/edgar

Primary LanguagePython

Ask Edgar

Edgar is your AI investment assistant. Ask Edgar English-language questions about public company financial data.

For example:

  • What were the top 5 companies with the highest EBITDA?
  • Show me the R&D expenses of Apple over the last 8 years.
  • How much revenue did Tesla have in 2018?

Demo: https://www.loom.com/share/8e8735e38fb64e3ab6e53ddd9129cf1b demo

Setup

Requirements / Initial setup

conda env create -f tools/environment.yml

Enter the conda environment

conda activate edgar

To exit, run conda deactivate.

Set up environment

Load the following variables into your environment:

POSTGRES_ADDRESS
POSTGRES_PORT
POSTGRES_USERNAME
POSTGRES_PASSWORD
POSTGRES_DBNAME
FMP_KEY
OPENAI_KEY

Set up database

Run the following only if you are creating a new database instance! Otherwise, stop and move on to the next section.

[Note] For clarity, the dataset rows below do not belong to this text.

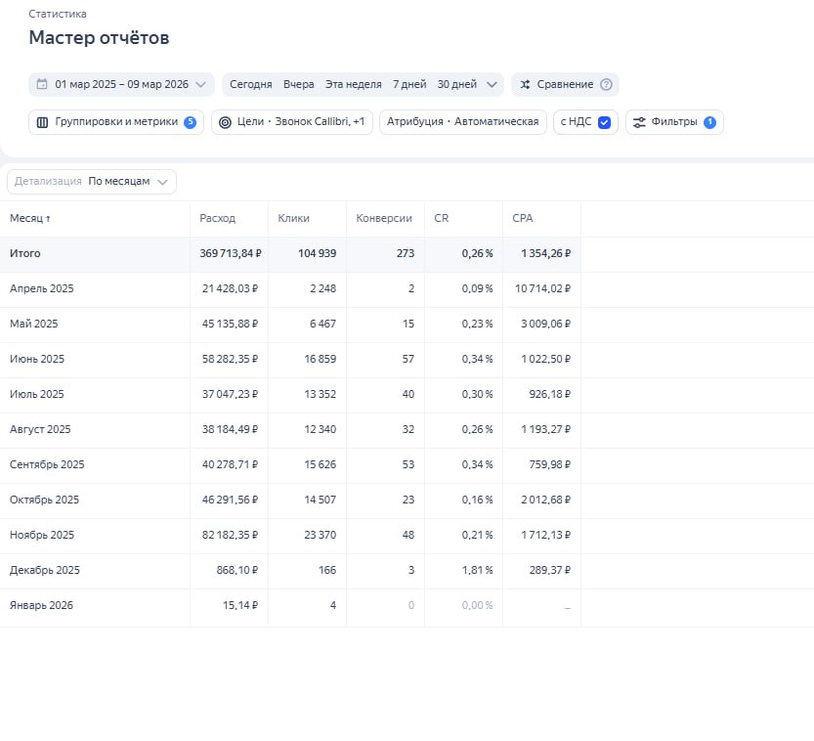Select the Вчера period preset
814x741 pixels.
point(299,85)
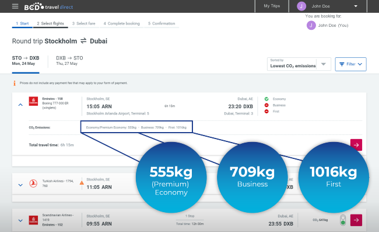The image size is (379, 232).
Task: Click John Doe's purple avatar in header
Action: point(301,6)
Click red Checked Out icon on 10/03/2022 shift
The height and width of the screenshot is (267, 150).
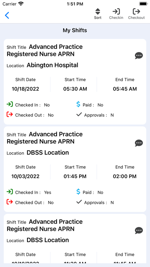point(10,202)
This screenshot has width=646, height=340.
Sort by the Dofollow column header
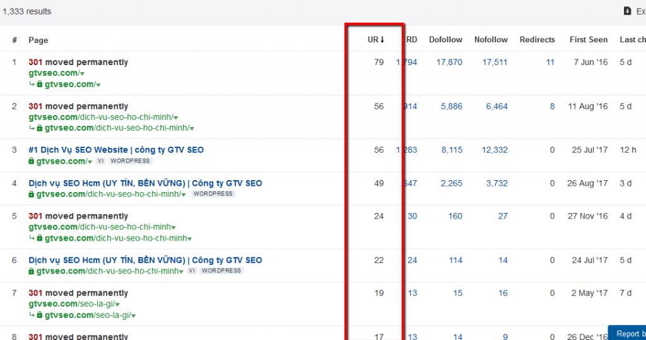coord(445,40)
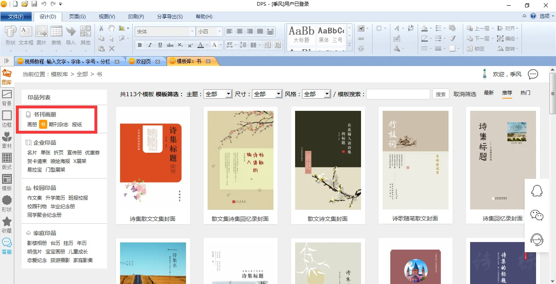Image resolution: width=556 pixels, height=284 pixels.
Task: Click the 模板搜索 search input field
Action: [x=398, y=94]
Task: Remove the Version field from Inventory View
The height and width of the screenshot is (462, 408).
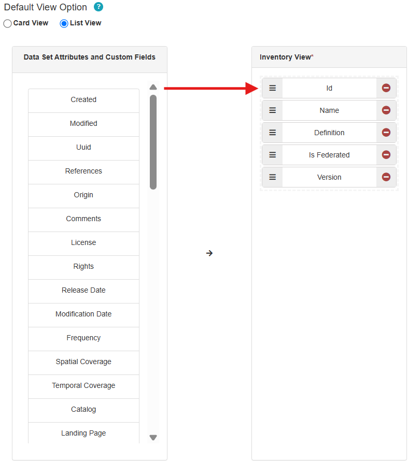Action: (386, 177)
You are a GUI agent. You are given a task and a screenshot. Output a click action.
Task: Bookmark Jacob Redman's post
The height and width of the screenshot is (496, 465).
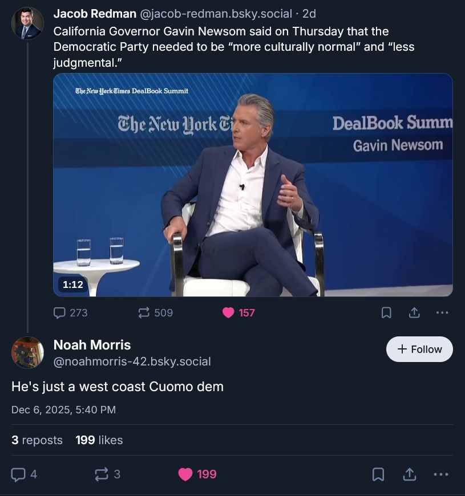point(388,312)
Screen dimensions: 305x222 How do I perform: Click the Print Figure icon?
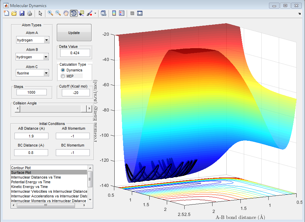30,13
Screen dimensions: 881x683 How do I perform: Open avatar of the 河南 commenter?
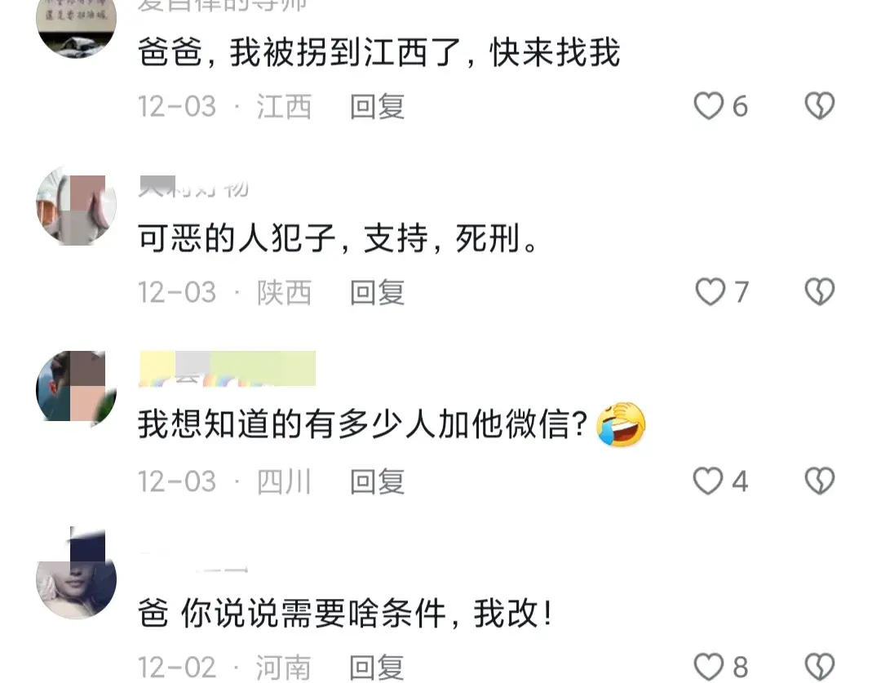pyautogui.click(x=77, y=574)
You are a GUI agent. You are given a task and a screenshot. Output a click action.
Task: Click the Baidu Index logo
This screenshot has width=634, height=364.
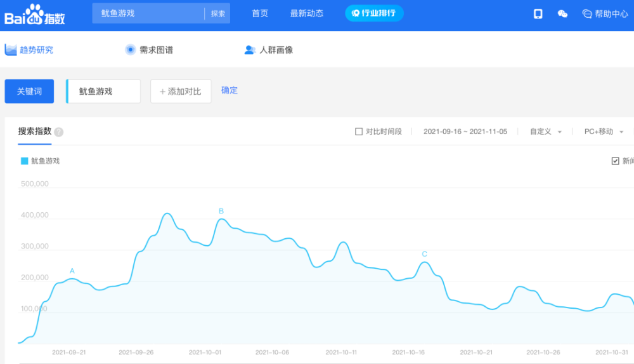coord(34,15)
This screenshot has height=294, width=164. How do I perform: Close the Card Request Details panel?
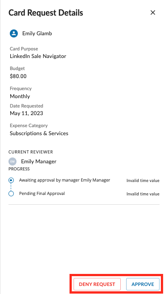coord(153,13)
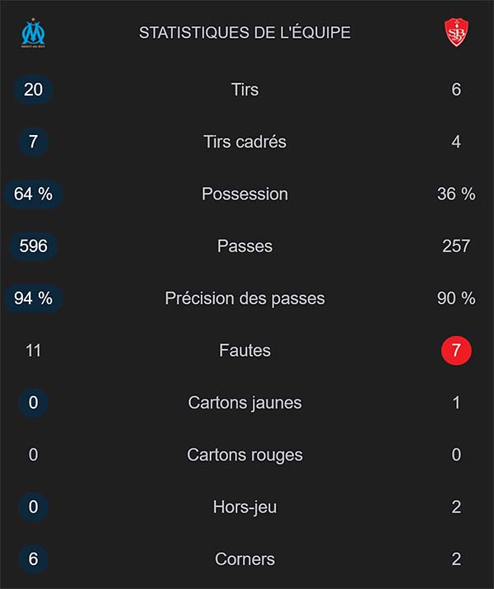
Task: Select the Statistiques de l'équipe heading
Action: point(245,33)
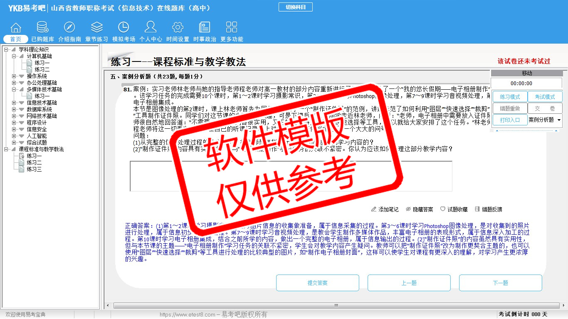Open 介绍指南 compass icon

[69, 28]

Run the jupyter notebook to set up and inspect the database.

cd tools
jupyter notebook setup_db.ipynb

Then run populate_db.py to fill the postgres database with data.

python populate_db.py

Set up the AWS Elastic Beanstalk project

If the project does not yet exist, follow these instructions: https://docs.aws.amazon.com/elasticbeanstalk/latest/dg/create-deploy-python-flask.html

The following will require you to have Beanstalk CLI installed: https://github.com/aws/aws-elastic-beanstalk-cli-setup

cd server
eb init -p python-3.6 flask-edgar --region us-west-1
eb create flask-env
# Set up the environment with the same variables listed above.
eb setenv POSTGRES_ADDRESS=...

Run the code

Run the Python Flask server

Build the static React frontend. Also install npm dependencies.

cd client
npm install
npm run build
cd ..

Then enter the server directory and run the server locally:

cd server
python application.py

Run in React development mode

Run the client code in development mode.

From project root:

cd client
npm start

Test the API

Query the api endpoint for the given user query.

# Local
curl -X GET http://127.0.0.1:5000/api?query=${USER_QUERY}
# Deployed
curl -X GET http://flask-env.eba-dwnhvhak.us-west-1.elasticbeanstalk.com/api?query=${USER_QUERY}

Deploy

To deploy to production (S3 and AWS Elastic Beanstalk), run:

cd client
npm run build
aws s3 sync build/ s3://ask-edgar --acl public-read

cd ../server
eb deploy flask-env

Make sure to make the files public: https://s3.console.aws.amazon.com/s3/buckets/ask-edgar?region=us-west-1&tab=objects

TODO: Deploy the web app correctly at some point.